💀 Spooky Skelington Blog 💀


The Rust standard library exposes two reference counting abstractions; Rc<T> and Arc<T>. These make use of Rust's strict thread safety tools Send and Sync to allow low overhead non-atomic reference counting with Rc<T> that does not allow being passed between threads, along with the more costly Arc<T> which can be freely shared so long as T is Send and Sync.

Unfortunately, since the choice between atomic and non-atomic reference counting is made in the type signature, libraries can end up being overly pessimistic and using Arc<T> in non-atomic codepaths in case a downstream user might one day like to pass the object to another thread.

A silly idea I had, was that since the transition between non-atomic and atomic reference counting can only happen while the object is not shared between threads, it should be possible to build an Rc<T> that can be upgraded to an Arc<T> by using the sign of the reference count to disambiguate, and a branch in Rc<T> to choose between the atomic and non-atomic code-paths.

Fucking around

The structure itself is straightforward. An inner struct that contains the strong reference count as well as the object itself. I'm lazy and don't really have much use for weak references so we'll ignore that issue entirely and focus only on a strong count.

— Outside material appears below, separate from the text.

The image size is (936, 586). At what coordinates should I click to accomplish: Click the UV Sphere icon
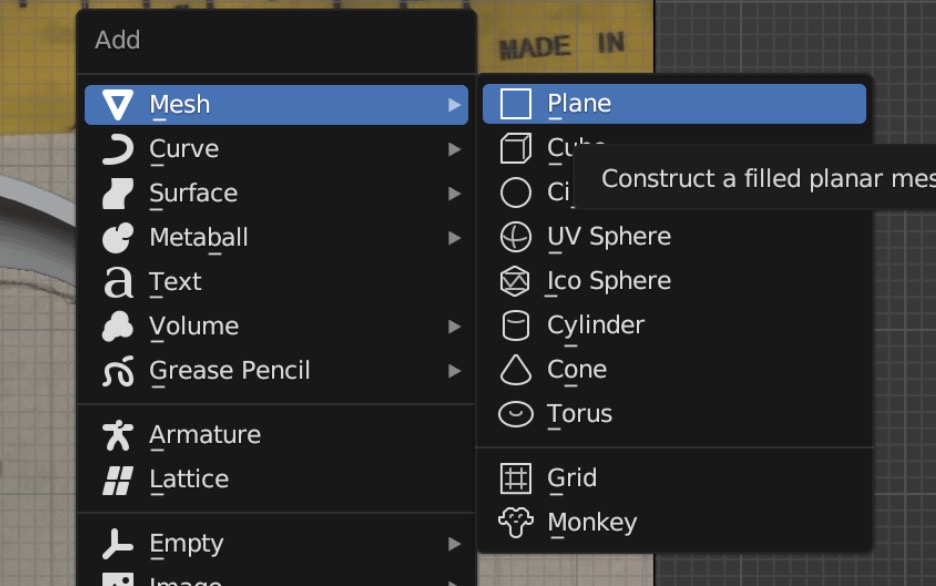(515, 237)
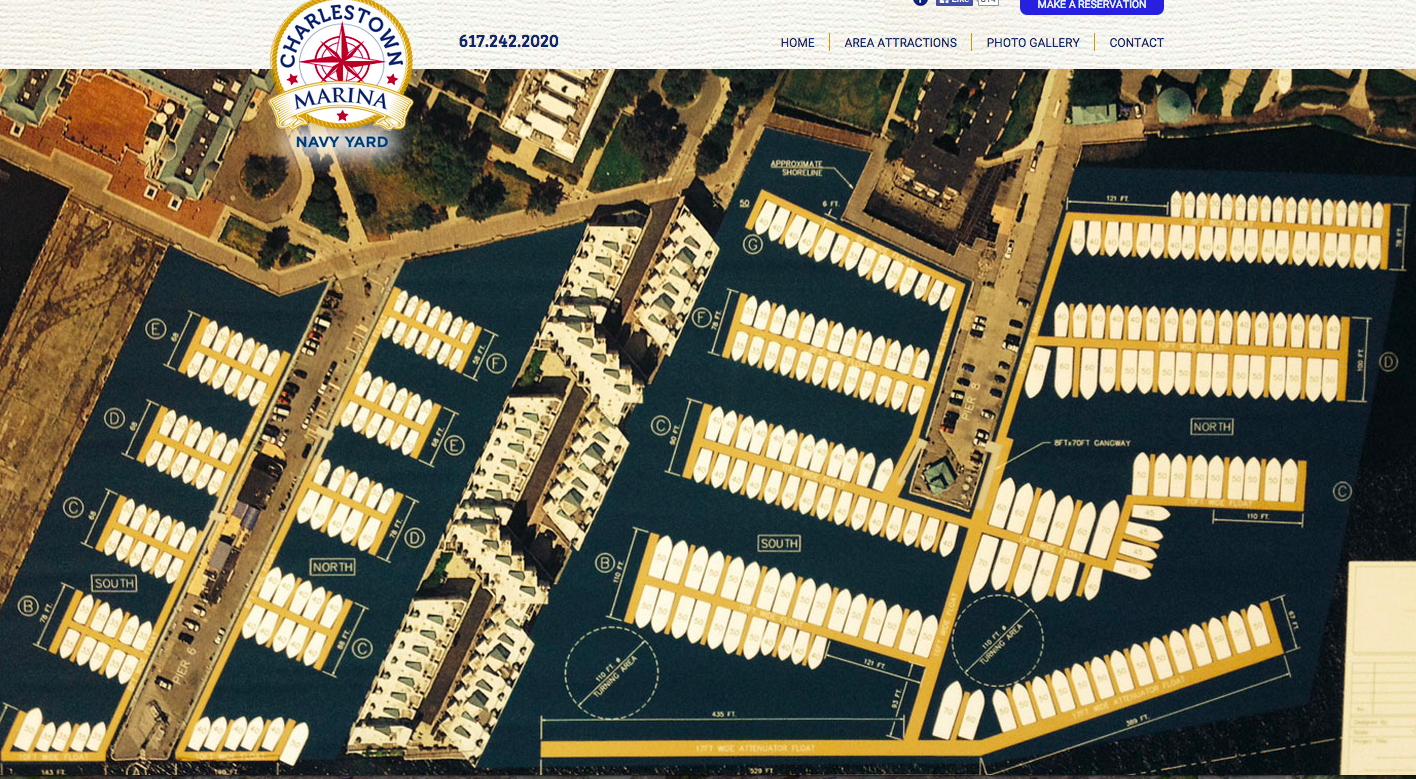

1struct Inner<T: ?Sized> {
2 strong: AtomicI32,
3 value: T,
4}

And then two different versions of the wrapper struct, one for Rc<T> and another for Arc<T> where Arc<T> additionally implements Send and Sync when T does. This matches the behavior of the standard library reference counting objects.

1pub struct Rc<T: ?Sized> {
2 ptr: NonNull<Inner<T>>,
3 phantom: PhantomData<Inner<T>>,
4}
1pub struct Arc<T: ?Sized> {
2 ptr: NonNull<Inner<T>>,
3 phantom: PhantomData<Inner<T>>,
4}
5
6unsafe impl<T: ?Sized + Sync + Send> Send for Arc<T> {}
7unsafe impl<T: ?Sized + Sync + Send> Sync for Arc<T> {}

In non-atomic mode strong count will count up from i32::MIN while in atomic mode it will count up from 0. This gives us a simple upgrade function, though we must make sure that if the inner value is already in the atomic range we don't double-upgrade and wrap back around to the land of the non-atomics.

1fn upgrade(&self) {
2 let strong = self.strong.load(Ordering::Relaxed);
3 if strong < 0 {
4 self.strong.store(
5 strong.wrapping_add(i32::MIN),
6 Ordering::Relaxed,
7 );
8 }
9}

The use of wrapping_add in the code here isn't because we want to actually wrap, but because it ensures we don't generate any annoying overflow handling code. #yolo #safety #fear-the-crab

Which leads finally to our increment and decrement operations. Decrement returns false if we should Drop::drop the object.

1fn incr_strong(&self) {
2 let strong = self.strong.load(Ordering::Relaxed);
3 if strong < 0 {
4 self.strong.store(strong.wrapping_add(1), Ordering::Relaxed);
5 } else {
6 self.strong.fetch_add(1, Ordering::Relaxed);
7 }
8}
1fn decr_strong(&self) -> bool {
2 let strong = self.strong.load(Ordering::Relaxed);
3 if strong < 0 {
4 self.strong.store(strong.wrapping_sub(1), Ordering::Relaxed);
5 strong != i32::MIN + 1
6 } else {
7 let strong = self.strong.fetch_sub(1, Ordering::Release);
8 strong != 1
9 }
10}

Filling in the rest of the owl gives us an approach where one can use Rc<T> in single-threaded code internally, exposing it through public APIs, while still allowing downstream users to upgrade their Rc<T> to enable atomic counting where necessary.

1let rc1 = Rc::new(());
2let rc2 = rc1.clone();
3let arc1 = Arc::from_rc(&rc1);
4let arc2 = arc1.clone();

Finding out

Is this useful? Well, probably not.

We're basically adding a single predictable branch to the fast path of the Rc<T>, which has negligible overhead, and then adding a bit of complexity to the increment and decrement paths for the upgraded Rc<T> on top of their necessary lock prefixed instruction. This seems to play out roughly like we might expect in the World's Worst Benchmark which simply spams clone() operations in a loop.

OptionClone Time
std::sync::Rc3.3ns
std::sync::Arc14.4ns
Rc3.4ns
Arc14.4ns
Rc upgraded20.5ns

Perhaps if the flexibility is really important to your API it might be worth doing something like this, but probably, as usual, the better option is to stop spamming reference counting operations. Thankfully, Rust's ability to track the lifetimes of references combined with the explicit clone() function means it's much easier to avoid superfluous reference counting.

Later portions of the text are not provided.